**What to produce**
The line containing "Tap the server" marks the end; copy exactly all lines from the start of the material up to and including it.

**Given data**
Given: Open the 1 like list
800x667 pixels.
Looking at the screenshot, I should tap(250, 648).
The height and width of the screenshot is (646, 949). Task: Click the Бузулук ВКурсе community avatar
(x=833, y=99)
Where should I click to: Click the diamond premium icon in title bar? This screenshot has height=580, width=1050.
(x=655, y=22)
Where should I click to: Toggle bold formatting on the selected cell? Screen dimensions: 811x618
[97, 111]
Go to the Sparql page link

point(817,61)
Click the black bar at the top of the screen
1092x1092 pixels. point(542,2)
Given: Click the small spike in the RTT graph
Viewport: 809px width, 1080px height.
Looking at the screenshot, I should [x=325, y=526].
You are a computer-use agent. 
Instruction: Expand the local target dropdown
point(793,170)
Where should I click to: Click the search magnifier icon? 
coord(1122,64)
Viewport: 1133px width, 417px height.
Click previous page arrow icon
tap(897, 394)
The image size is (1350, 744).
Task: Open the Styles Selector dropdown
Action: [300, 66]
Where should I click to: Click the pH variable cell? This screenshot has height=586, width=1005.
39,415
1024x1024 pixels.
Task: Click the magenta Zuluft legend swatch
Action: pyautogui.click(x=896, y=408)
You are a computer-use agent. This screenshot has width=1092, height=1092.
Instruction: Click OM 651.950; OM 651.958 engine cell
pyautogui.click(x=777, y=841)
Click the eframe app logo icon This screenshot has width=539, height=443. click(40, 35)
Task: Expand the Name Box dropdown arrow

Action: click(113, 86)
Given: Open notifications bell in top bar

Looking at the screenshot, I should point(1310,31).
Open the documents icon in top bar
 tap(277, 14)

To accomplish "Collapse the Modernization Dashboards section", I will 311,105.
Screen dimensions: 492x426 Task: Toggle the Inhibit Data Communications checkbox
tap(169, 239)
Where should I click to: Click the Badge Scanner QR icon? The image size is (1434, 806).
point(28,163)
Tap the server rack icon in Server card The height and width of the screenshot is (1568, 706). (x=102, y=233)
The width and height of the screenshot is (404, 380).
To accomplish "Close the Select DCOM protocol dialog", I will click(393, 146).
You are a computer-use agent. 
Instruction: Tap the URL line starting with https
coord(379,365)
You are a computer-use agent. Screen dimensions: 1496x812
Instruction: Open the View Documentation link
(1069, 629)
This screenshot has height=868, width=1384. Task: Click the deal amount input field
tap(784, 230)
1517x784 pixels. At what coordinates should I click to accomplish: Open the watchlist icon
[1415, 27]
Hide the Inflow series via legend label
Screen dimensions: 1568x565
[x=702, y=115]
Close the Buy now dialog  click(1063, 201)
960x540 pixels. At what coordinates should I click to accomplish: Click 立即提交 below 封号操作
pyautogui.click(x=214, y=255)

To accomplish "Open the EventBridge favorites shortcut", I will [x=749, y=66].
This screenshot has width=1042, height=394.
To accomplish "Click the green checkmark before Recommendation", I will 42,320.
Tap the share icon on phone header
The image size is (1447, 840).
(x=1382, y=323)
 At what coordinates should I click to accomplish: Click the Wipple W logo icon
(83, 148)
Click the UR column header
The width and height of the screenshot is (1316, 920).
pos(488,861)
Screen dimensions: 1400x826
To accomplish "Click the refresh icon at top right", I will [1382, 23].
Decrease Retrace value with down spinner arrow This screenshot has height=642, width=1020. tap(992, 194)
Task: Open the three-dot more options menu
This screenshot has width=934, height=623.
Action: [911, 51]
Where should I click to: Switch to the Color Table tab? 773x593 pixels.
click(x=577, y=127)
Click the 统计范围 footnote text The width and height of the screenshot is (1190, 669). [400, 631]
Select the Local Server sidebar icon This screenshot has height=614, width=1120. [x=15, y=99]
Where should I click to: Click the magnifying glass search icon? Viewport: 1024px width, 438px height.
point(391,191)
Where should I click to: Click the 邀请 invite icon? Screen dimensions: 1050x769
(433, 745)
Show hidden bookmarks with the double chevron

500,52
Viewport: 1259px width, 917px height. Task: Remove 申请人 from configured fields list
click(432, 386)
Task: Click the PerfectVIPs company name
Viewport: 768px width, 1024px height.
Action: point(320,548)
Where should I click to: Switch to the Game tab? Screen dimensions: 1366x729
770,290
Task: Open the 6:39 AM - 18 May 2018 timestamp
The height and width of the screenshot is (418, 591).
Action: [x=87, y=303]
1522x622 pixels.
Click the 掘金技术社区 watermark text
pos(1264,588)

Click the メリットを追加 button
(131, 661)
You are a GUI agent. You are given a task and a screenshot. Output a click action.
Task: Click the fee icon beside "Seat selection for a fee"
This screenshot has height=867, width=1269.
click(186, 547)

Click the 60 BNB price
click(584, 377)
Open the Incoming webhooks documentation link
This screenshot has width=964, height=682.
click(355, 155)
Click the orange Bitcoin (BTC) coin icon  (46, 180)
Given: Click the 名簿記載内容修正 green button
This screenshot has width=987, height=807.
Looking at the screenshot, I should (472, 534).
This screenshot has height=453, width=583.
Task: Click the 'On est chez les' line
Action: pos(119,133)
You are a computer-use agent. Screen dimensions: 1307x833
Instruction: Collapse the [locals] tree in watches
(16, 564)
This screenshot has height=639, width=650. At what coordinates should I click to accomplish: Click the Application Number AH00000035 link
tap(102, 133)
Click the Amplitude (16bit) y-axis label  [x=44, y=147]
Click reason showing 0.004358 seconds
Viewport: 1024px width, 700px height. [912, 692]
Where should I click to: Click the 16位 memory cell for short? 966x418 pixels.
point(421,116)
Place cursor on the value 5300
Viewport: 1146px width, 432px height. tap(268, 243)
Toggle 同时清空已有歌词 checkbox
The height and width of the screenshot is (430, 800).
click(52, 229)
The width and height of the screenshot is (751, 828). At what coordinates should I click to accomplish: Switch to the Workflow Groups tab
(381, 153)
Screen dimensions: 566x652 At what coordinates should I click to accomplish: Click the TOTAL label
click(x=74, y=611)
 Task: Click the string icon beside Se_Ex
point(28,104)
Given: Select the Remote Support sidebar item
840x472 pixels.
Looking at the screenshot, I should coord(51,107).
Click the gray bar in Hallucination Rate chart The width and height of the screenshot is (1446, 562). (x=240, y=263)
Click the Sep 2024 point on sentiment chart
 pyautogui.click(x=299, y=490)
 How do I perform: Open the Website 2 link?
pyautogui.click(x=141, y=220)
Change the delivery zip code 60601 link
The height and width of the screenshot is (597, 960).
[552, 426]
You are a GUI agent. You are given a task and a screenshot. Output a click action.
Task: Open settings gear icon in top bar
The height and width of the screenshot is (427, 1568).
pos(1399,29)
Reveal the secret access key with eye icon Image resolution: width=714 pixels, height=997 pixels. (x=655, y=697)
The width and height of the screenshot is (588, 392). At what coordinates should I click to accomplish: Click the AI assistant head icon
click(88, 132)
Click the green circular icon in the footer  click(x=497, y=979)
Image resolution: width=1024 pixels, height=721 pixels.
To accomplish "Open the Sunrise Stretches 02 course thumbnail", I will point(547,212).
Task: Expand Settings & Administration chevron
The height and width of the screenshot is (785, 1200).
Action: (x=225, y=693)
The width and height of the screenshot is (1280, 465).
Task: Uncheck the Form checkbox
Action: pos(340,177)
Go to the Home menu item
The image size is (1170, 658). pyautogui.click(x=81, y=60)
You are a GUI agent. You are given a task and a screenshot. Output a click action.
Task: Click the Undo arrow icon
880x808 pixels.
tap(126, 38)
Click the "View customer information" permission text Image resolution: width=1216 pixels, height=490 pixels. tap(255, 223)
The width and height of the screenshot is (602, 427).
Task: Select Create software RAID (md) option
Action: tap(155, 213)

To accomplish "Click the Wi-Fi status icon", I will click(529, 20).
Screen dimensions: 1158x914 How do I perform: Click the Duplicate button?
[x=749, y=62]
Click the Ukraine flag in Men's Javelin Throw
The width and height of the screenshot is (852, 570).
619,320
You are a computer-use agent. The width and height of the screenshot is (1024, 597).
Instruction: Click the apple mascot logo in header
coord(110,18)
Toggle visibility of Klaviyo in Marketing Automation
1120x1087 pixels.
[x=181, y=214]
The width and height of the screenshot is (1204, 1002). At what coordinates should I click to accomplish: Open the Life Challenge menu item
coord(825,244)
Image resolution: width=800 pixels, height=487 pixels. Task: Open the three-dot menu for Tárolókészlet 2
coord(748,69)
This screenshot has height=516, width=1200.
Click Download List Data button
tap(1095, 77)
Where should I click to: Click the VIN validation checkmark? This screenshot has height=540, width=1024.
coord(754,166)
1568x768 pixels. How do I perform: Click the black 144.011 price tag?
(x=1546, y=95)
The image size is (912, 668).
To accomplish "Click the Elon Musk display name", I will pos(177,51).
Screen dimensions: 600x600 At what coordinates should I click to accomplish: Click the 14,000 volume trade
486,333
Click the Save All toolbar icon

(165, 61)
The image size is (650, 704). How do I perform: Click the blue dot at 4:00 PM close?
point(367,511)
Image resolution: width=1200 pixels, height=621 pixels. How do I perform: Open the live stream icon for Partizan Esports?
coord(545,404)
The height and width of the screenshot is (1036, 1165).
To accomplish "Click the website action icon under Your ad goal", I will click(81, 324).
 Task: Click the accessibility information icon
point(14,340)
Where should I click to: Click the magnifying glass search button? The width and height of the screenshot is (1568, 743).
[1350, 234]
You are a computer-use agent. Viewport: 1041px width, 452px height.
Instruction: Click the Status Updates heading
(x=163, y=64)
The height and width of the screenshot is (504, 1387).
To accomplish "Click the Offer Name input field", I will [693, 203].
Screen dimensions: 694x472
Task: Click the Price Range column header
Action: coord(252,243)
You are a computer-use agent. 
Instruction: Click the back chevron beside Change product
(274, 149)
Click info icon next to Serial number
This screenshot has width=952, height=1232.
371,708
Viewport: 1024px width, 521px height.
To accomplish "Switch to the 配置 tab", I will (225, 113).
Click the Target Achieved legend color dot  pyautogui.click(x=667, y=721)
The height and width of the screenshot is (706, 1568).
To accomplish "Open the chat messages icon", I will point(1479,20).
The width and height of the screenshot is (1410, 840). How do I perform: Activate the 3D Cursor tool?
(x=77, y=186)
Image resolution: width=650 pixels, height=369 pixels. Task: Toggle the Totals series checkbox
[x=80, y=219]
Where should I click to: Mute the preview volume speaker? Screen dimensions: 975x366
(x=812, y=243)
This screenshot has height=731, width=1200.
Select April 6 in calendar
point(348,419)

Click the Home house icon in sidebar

**The completed task**
Given: Open the 1 like list
800x667 pixels.
Looking at the screenshot, I should tap(250, 648).
The height and width of the screenshot is (646, 949). Task: Click the Бузулук ВКурсе community avatar
(x=833, y=99)
Where should I click to: Click the diamond premium icon in title bar? This screenshot has height=580, width=1050.
(x=655, y=22)
Where should I click to: Toggle bold formatting on the selected cell? Screen dimensions: 811x618
[97, 111]
Go to the Sparql page link

point(817,61)
Click the black bar at the top of the screen
1092x1092 pixels. point(542,2)
Given: Click the small spike in the RTT graph
Viewport: 809px width, 1080px height.
Looking at the screenshot, I should [x=325, y=526].
You are a computer-use agent. 
Instruction: Expand the local target dropdown
point(793,170)
Where should I click to: Click the search magnifier icon? 
coord(1122,64)
Viewport: 1133px width, 417px height.
Click previous page arrow icon
tap(897, 394)
The image size is (1350, 744).
Task: Open the Styles Selector dropdown
Action: [300, 66]
Where should I click to: Click the pH variable cell? This screenshot has height=586, width=1005.
39,415
1024x1024 pixels.
Task: Click the magenta Zuluft legend swatch
Action: pyautogui.click(x=896, y=408)
You are a computer-use agent. This screenshot has width=1092, height=1092.
Instruction: Click OM 651.950; OM 651.958 engine cell
pyautogui.click(x=777, y=841)
Click the eframe app logo icon This screenshot has width=539, height=443. click(40, 35)
Task: Expand the Name Box dropdown arrow

Action: click(113, 86)
Given: Open notifications bell in top bar

Looking at the screenshot, I should point(1310,31).
Open the documents icon in top bar
 tap(277, 14)

To accomplish "Collapse the Modernization Dashboards section", I will 311,105.
Screen dimensions: 492x426 Task: Toggle the Inhibit Data Communications checkbox
tap(169, 239)
Where should I click to: Click the Badge Scanner QR icon? The image size is (1434, 806).
point(28,163)
Tap the server rack icon in Server card The height and width of the screenshot is (1568, 706). (x=102, y=233)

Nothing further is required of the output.